Как это верно… Кордэ в точности понимал ее мысль. Обществом владело ощущение не то чтобы эйфории, но, во всяком случае, уверенности в том, что все будет хорошо. Какая же это самоуверенность, какое заблуждение полагать, что человек – царь природы и способен разрешить любые проблемы! С голодом неведения и стремлением к познанию соседствует небольшая способность к учению.

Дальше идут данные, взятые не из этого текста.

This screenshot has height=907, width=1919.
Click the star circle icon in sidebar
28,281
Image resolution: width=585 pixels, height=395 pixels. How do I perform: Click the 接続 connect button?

– Вам потребуется вся ваша отвага, – настоятельным тоном произнесла Вита, покрепче сжав руку священника. – Настанет такое время, когда это станет ужасно трудно – настолько много людей станет против нас, и все они будут уверены в своей правоте, – и тогда наша собственная вера должна стать несокрушимой скалой против всех непогод, даже самых великих бурь. Но я уверена в том, что вы сумеете это сделать. У вас есть сила, которой не было у бедного Рэмси. – Уверенная улыбка легла на ее уста. – Ваша вера коренится в благе, в знании и понимании. Вам известно, что значит страдать, ошибаться и, обретая отвагу и веру в Бога, подниматься вверх и идти вперед. Вера дала вам силу прощать и себя, и других. – Пожатие ее пальцев сделалось болезненным. – Вы можете стать таким, каким мечтал увидеть вас мой муж. Вы способны занять то место, которое не сумел занять он. Разве это не станет наилучшим даром, который вы можете принести ему? Разве это не сделает его жизнь более ценной?